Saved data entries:
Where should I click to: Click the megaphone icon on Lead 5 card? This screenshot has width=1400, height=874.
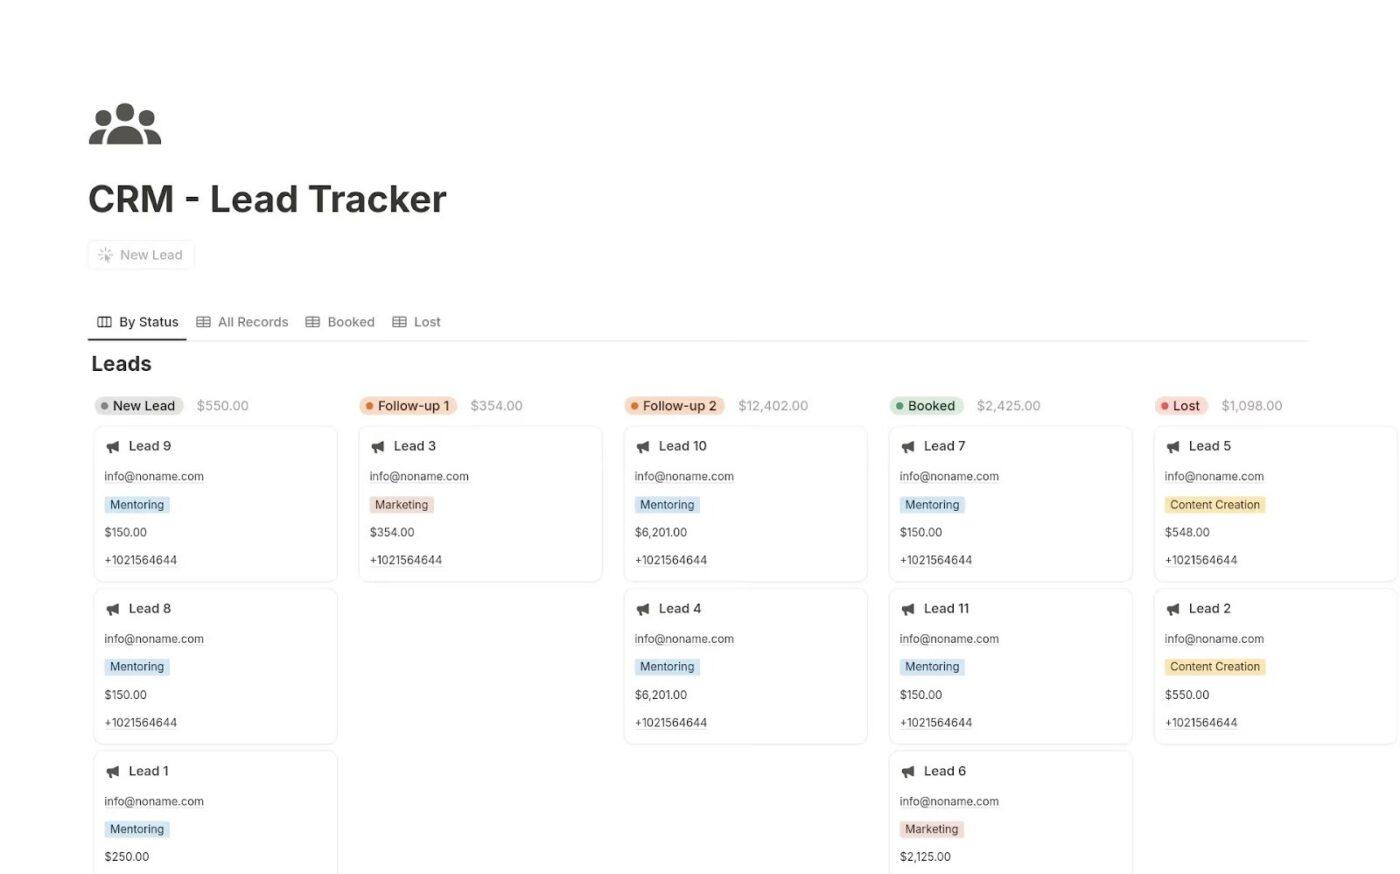(1172, 446)
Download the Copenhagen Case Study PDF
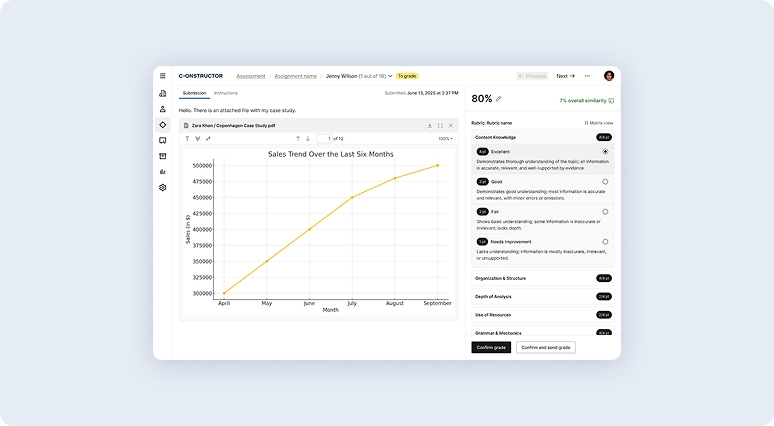 [430, 126]
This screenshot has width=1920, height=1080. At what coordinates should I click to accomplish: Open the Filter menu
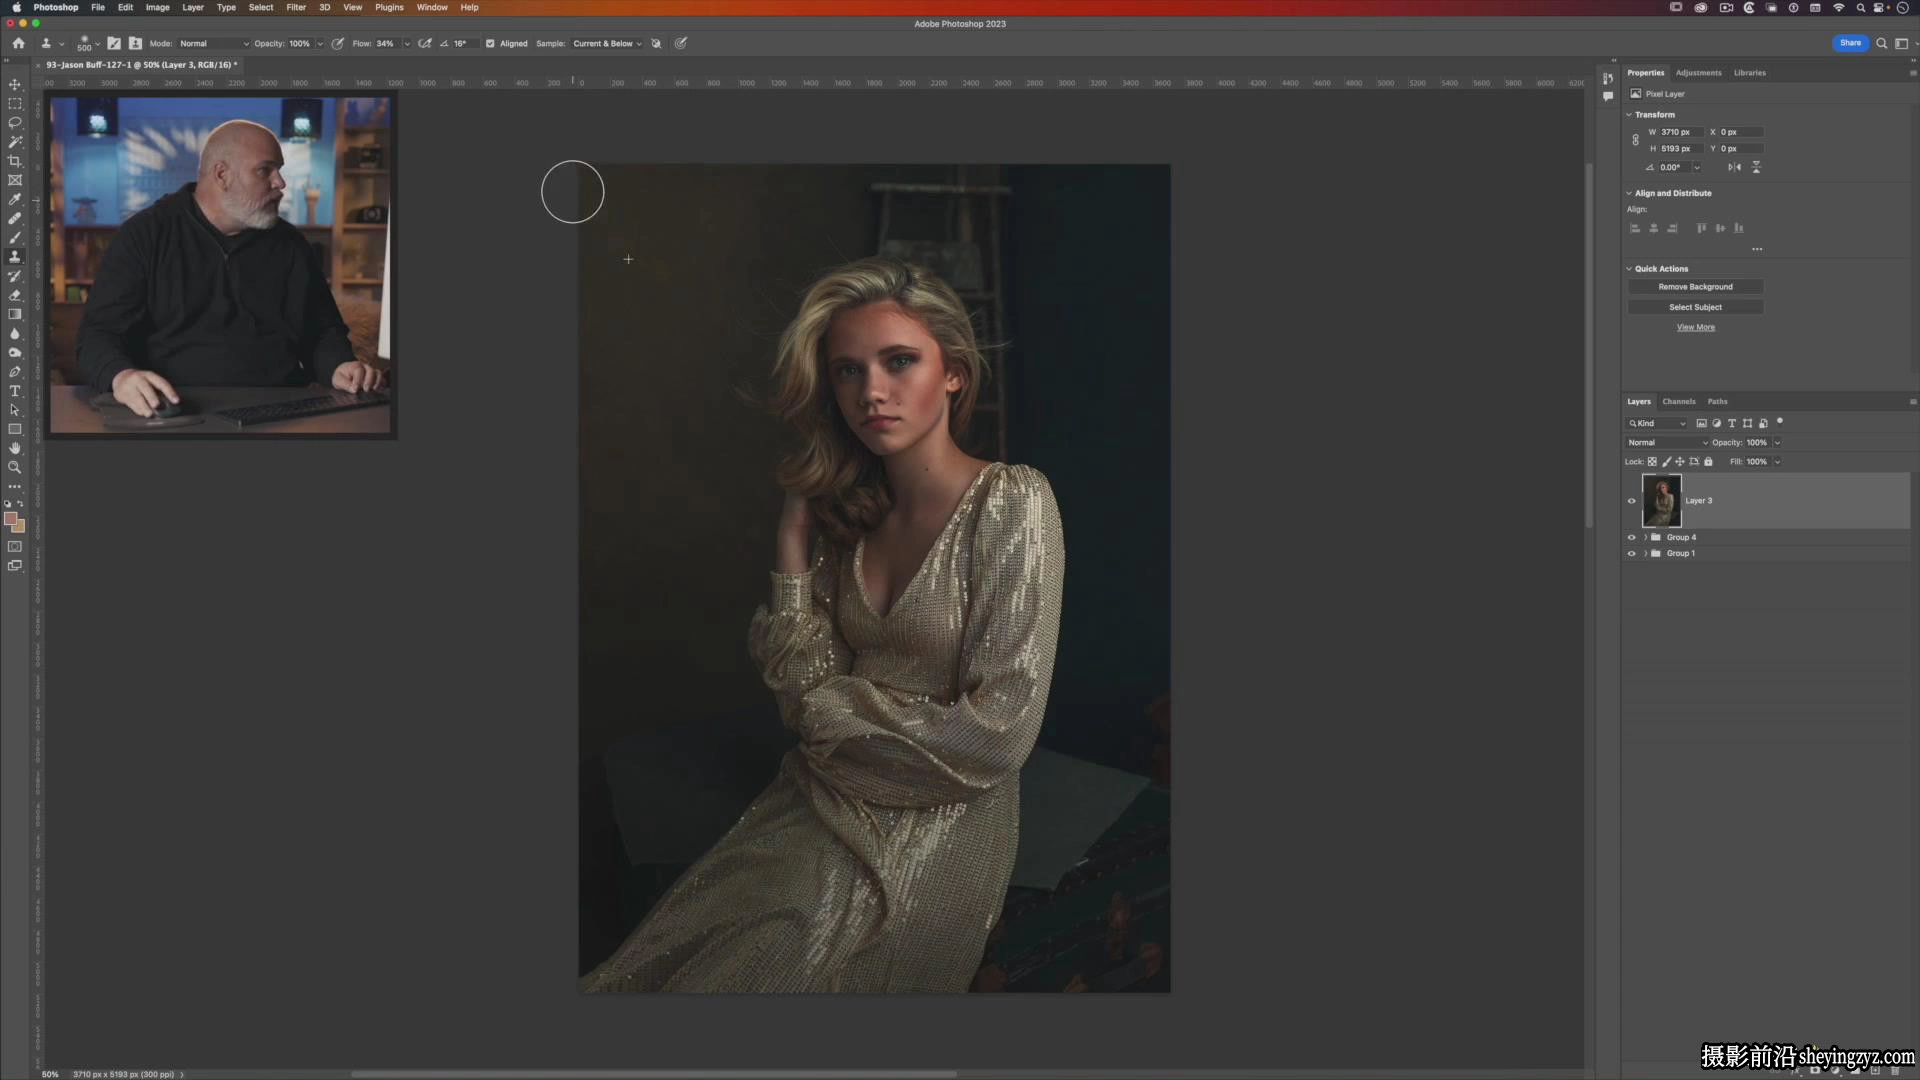296,7
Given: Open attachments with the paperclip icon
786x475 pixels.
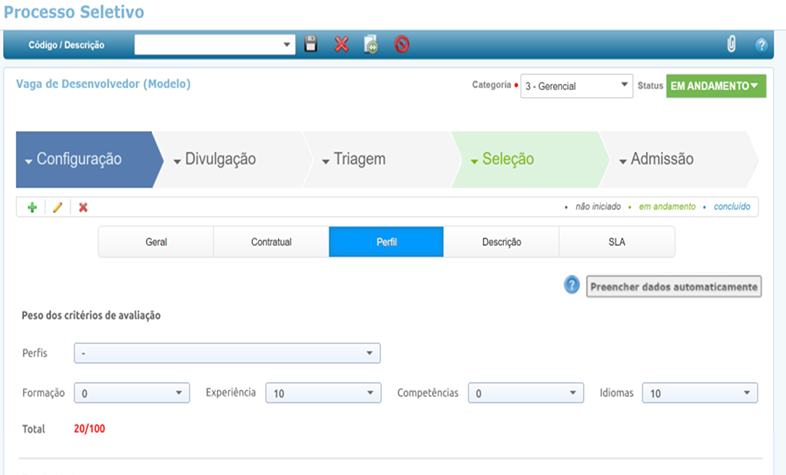Looking at the screenshot, I should tap(731, 44).
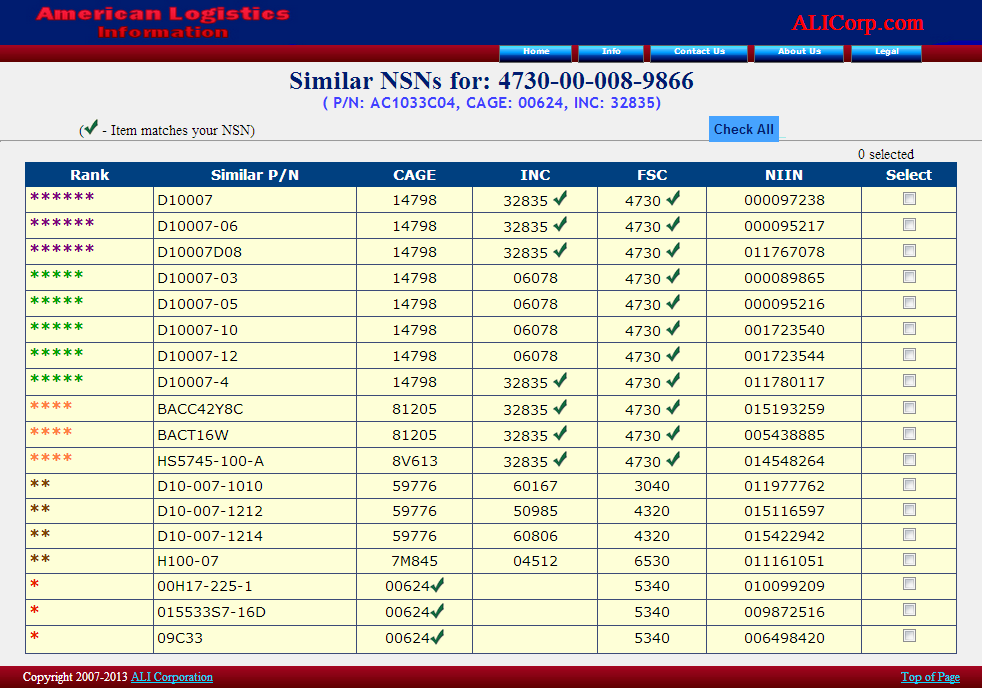Viewport: 982px width, 688px height.
Task: Open the Home menu item
Action: 536,52
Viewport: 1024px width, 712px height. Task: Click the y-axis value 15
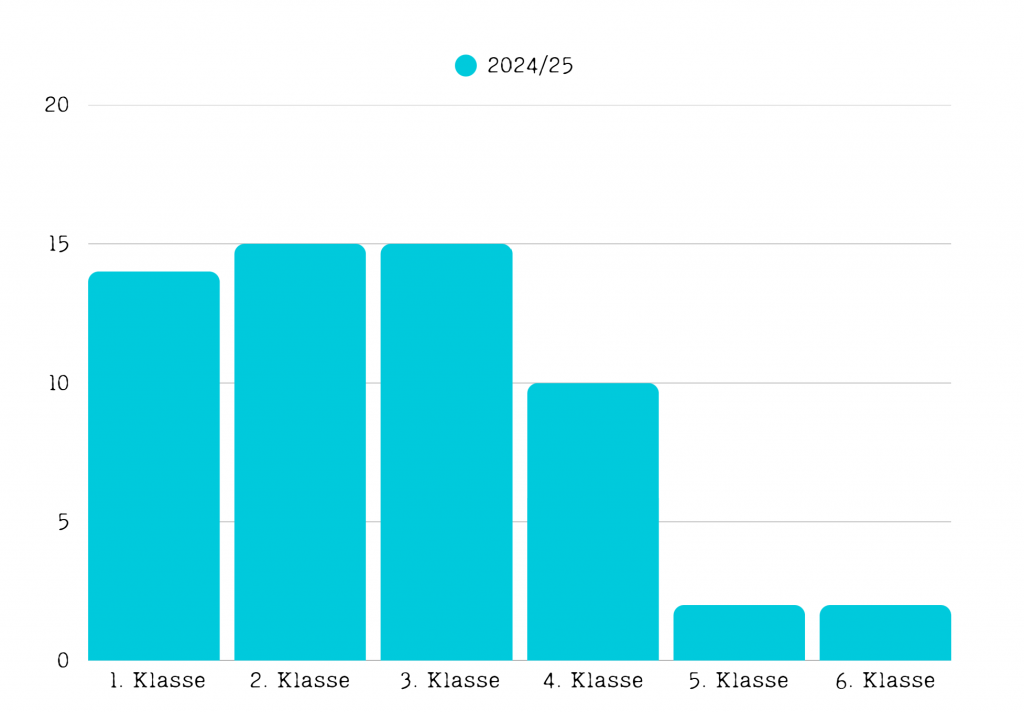[x=57, y=244]
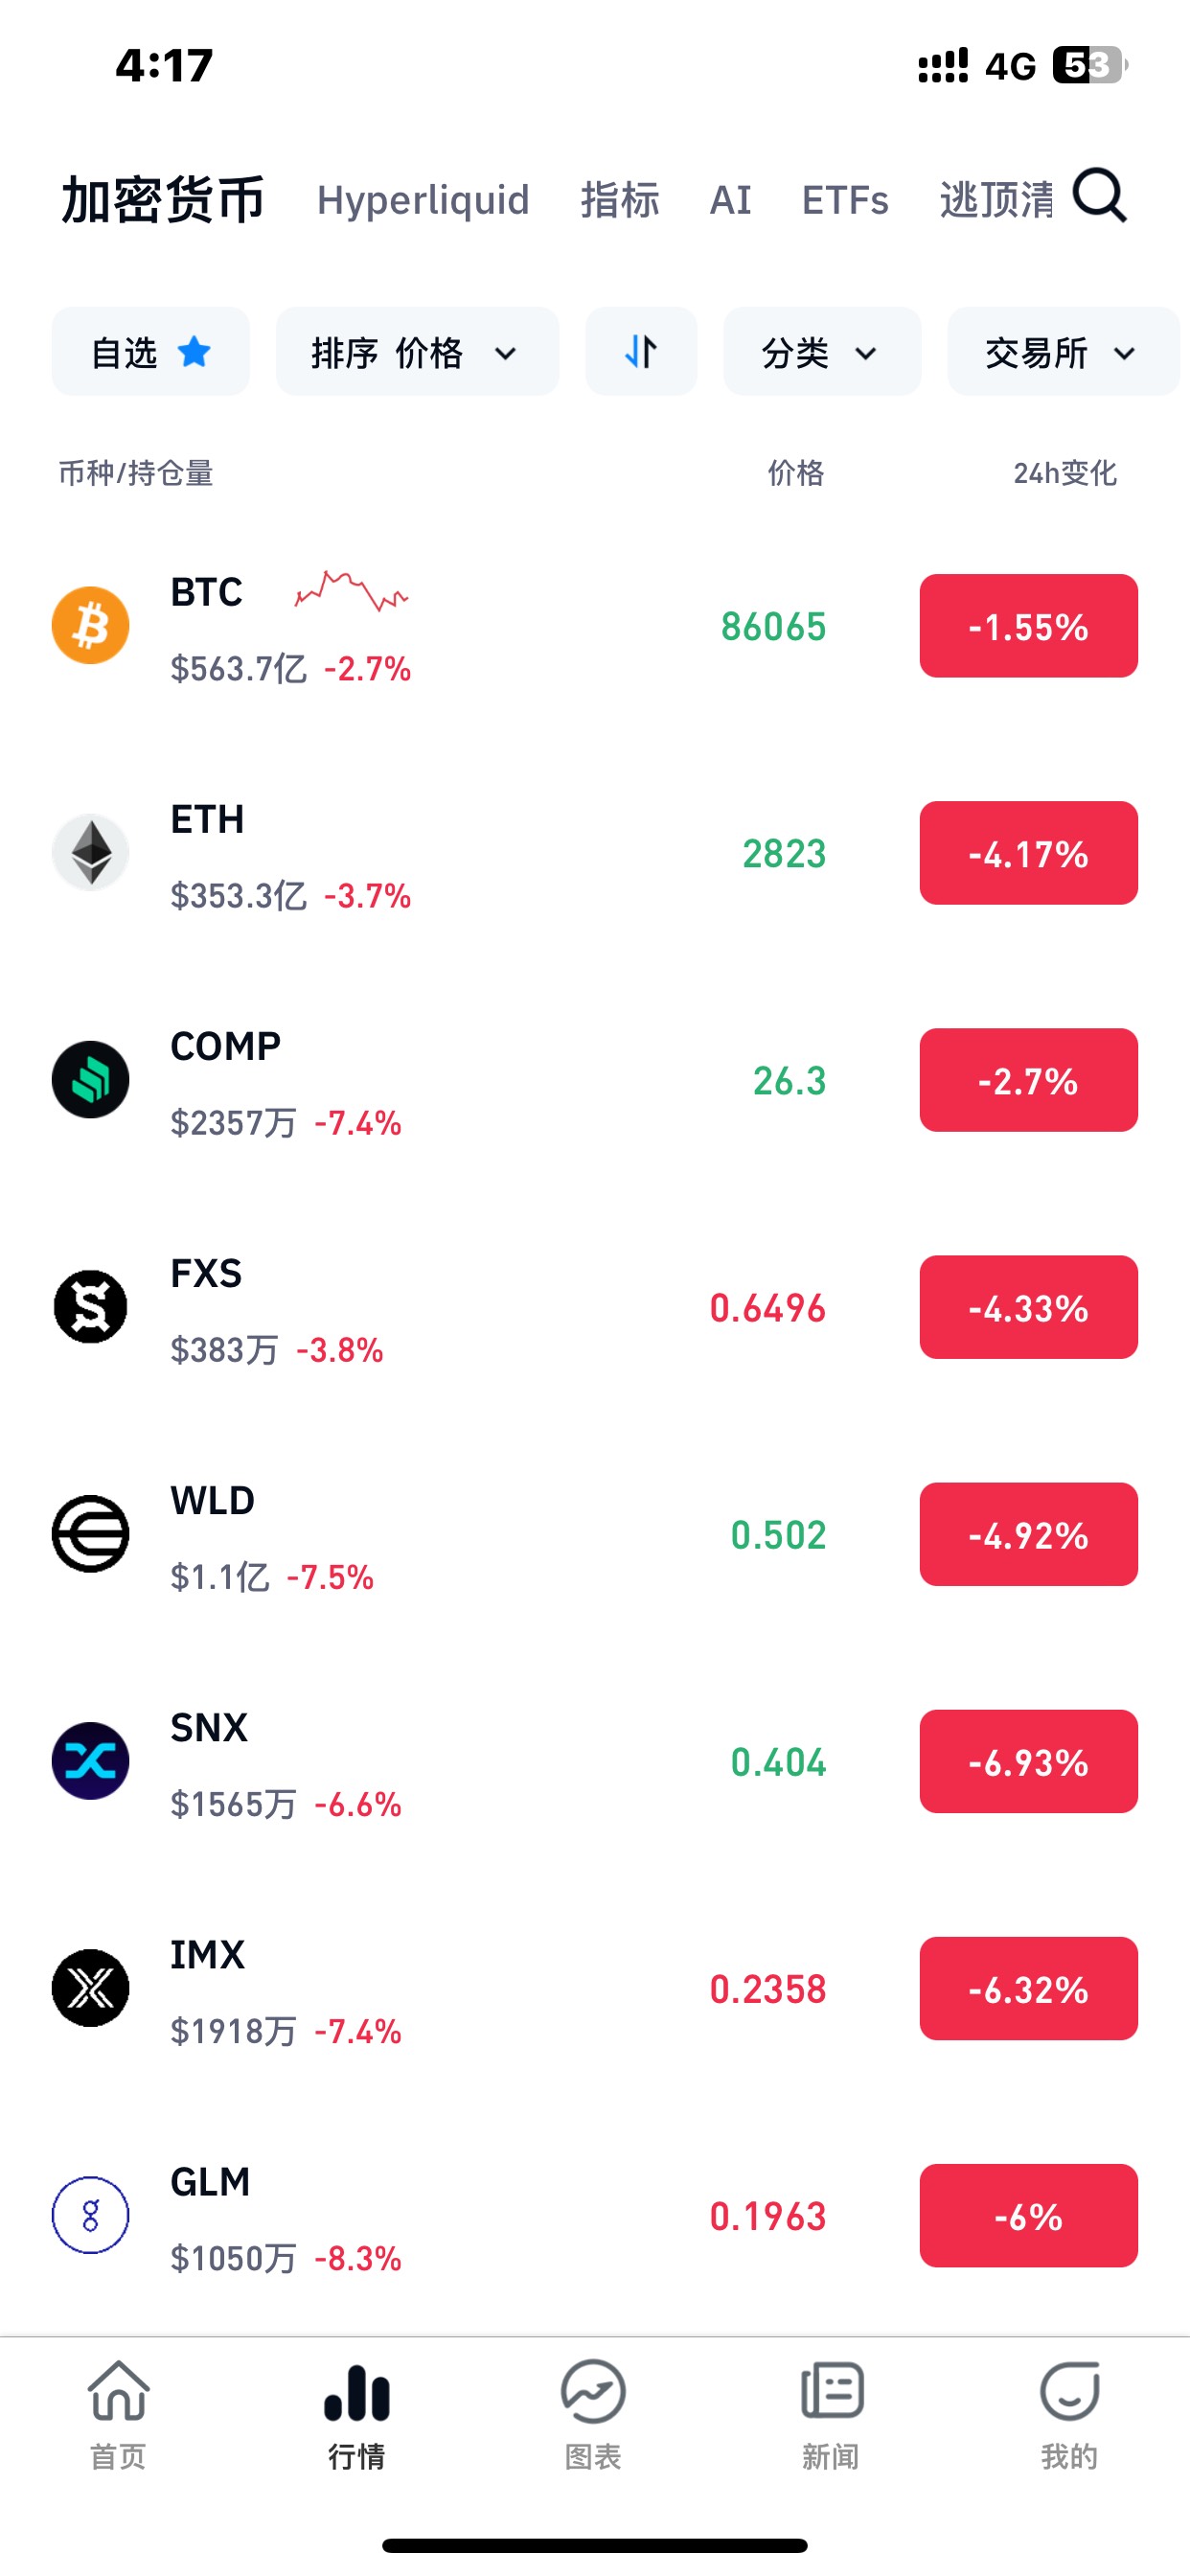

**Exercise instructions:** Set down the records again exactly as they appear, leaving each picture behind.

**Output:**
Where should I click to: Click the megaphone icon on Lead 5 card? This screenshot has width=1400, height=874.
(1172, 446)
Download the Copenhagen Case Study PDF
 [430, 126]
This screenshot has width=1920, height=1080. At what coordinates should I click to accomplish: Open the Filter menu
296,7
Given: Open attachments with the paperclip icon
786x475 pixels.
Looking at the screenshot, I should tap(731, 44).
Viewport: 982px width, 688px height.
Task: Open the Home menu item
Action: 536,52
Viewport: 1024px width, 712px height. Task: Click the y-axis value 15
[x=57, y=244]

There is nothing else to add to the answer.